The election result will set the scene for the remaining 2019 property outlook
Staff reporterDecember 7, 2020

There’s something about any holiday break.

It allows people with downtime to pause, reflect, seek feedback from friends and family and then react - and it certainly applies to property market sentiment.

Traditionally everyone returns from their summer break, tanned and feeling refresh, brimming with new-found optimism.

Hence most years – including 2019 – begin with stronger auction success rates than those that had seriously tailed off in the overburden exhaustion and distractions of December.

I can only recall one Christmas break that didn't then see a stronger start for the property market.

Easter is another pause in the sales marketing calendar, which allows the potential buyers and sellers time to reflect.

But that’s where Easter’s similarity to Christmas ends.

It tends to present itself as a rather more unwelcome interruption to marketing campaigns. 

This year's timing was later than many years, so vendors had plenty of opportunity to list ahead.

But there wasn't the typical rush to have properties sold before Easter – no super Saturday – and that might have also been partly because it overlayed with the NSW school holidays meaning vendors and their agent deemed many buyers to be otherwise preoccupied.

The listing market wasn't helped by the encroaching election and the nervousness as to its outcome.

The election will do more than just push listings to Saturdays on either side of election day, May 18.

Many agents reckon what happens after Easter sets the tone for the rest of the year, but this year it will be what happens post-election.

Estate agents have been increasingly complaining of a shortage of stock, but what they really mean is new sellable listings.

After all unsold private treaty stock sits at 26,000 plus houses and apartments, according to CoreLogic.

The consensus is that given that new listings remain a little light on, there’s a good chance of the auction clearance rate remaining at the current level or higher through winter.

But things are very fragile.

Prices are of course down, especially for stale stock, and this pricing revision has finally resonated through to vendor consciousness.
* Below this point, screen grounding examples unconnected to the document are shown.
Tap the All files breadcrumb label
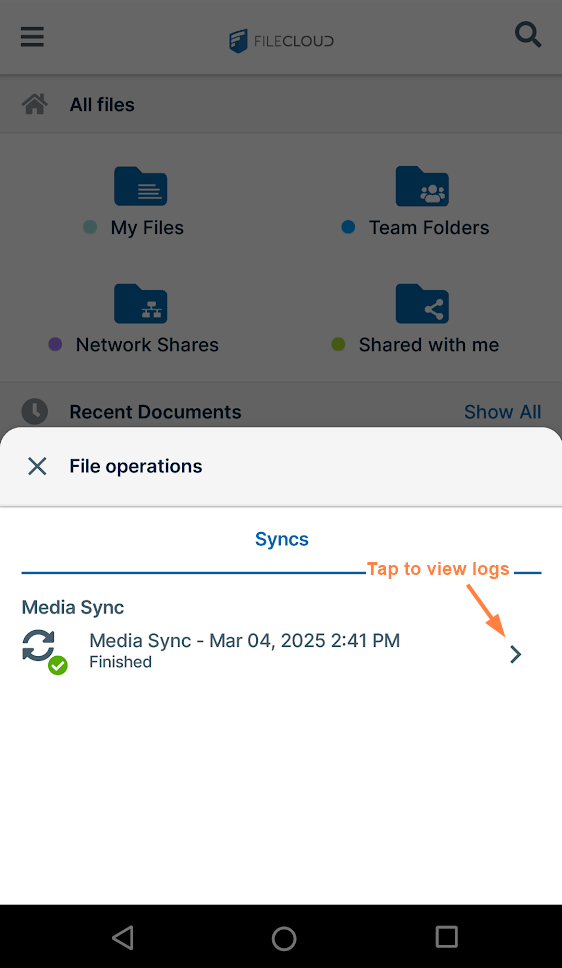This screenshot has width=562, height=968. [102, 105]
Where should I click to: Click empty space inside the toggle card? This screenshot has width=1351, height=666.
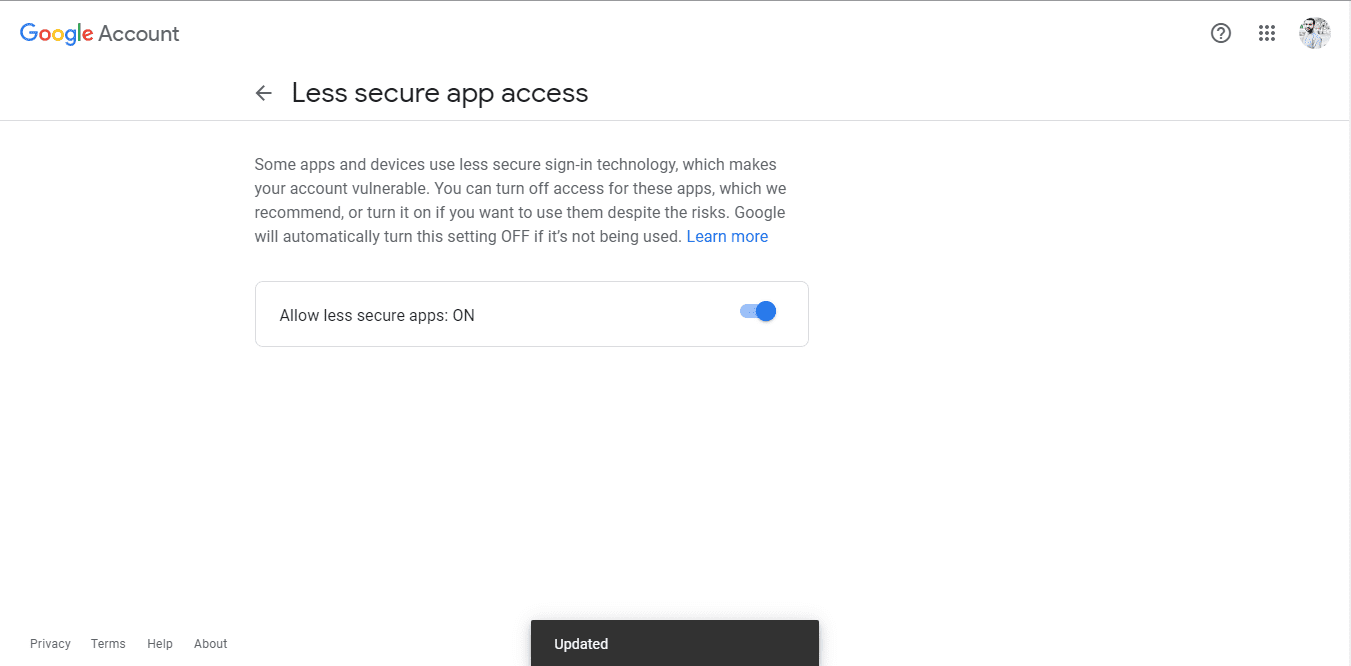point(600,314)
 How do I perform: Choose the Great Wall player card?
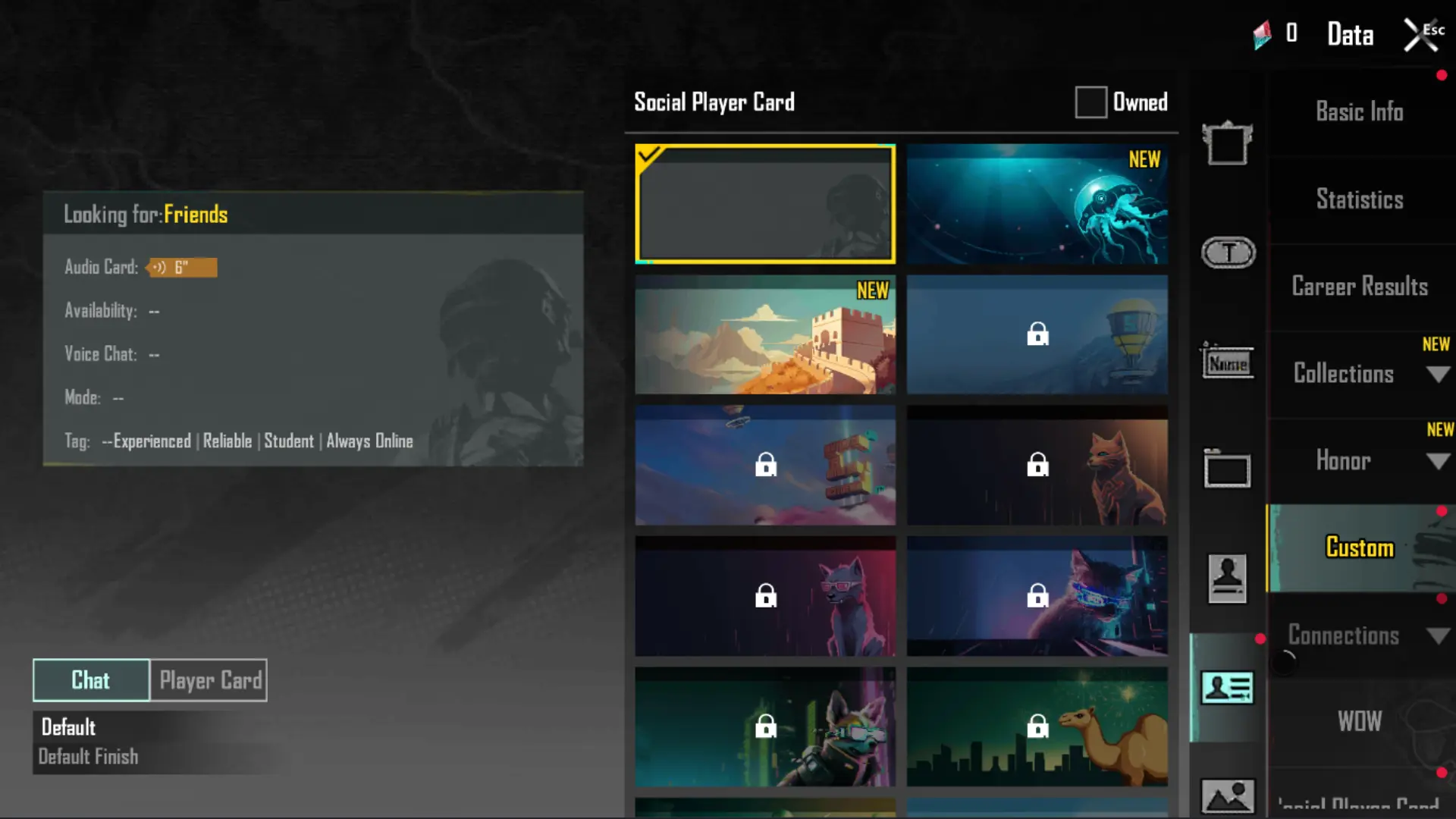click(765, 334)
Well slightly more than half of them, who are selling under the hammer.

Sydney currently ranks as the nation's strongest capital city auction market, a position it has held since mid February when it took the mantle from Adelaide.

Sydney's preliminary clearance rate also sits higher than this time last year.

But CoreLogic calculates Sydney prices are off in Sydney by close to 14 percent for their peak. That's almost double the national decline, but Sydney did rise by the highest level during the boom, up by around 75 percent. Sydney values are down $125,000. In regional NSW, values have declined by four percent or around $18,000.

And so given the choice many would-be vendors have understandably decided not to list, or do so publicly.

Therefore buyers face limited fresh choices and accordingly auctions prices can still sell at higher that the pre-auction marketing campaign estimate for quality property.

But there are plenty of losers. 

Cameron Kusher at CoreLogic expects the declines to continue over the coming months.

"With advertised stock levels remaining high and mortgage rates tracking around the lowest level since the 1960s (and potentially moving even lower later this year), active buyers are back in the driver’s seat to take advantage of improved housing affordability and the low cost of debt," he says.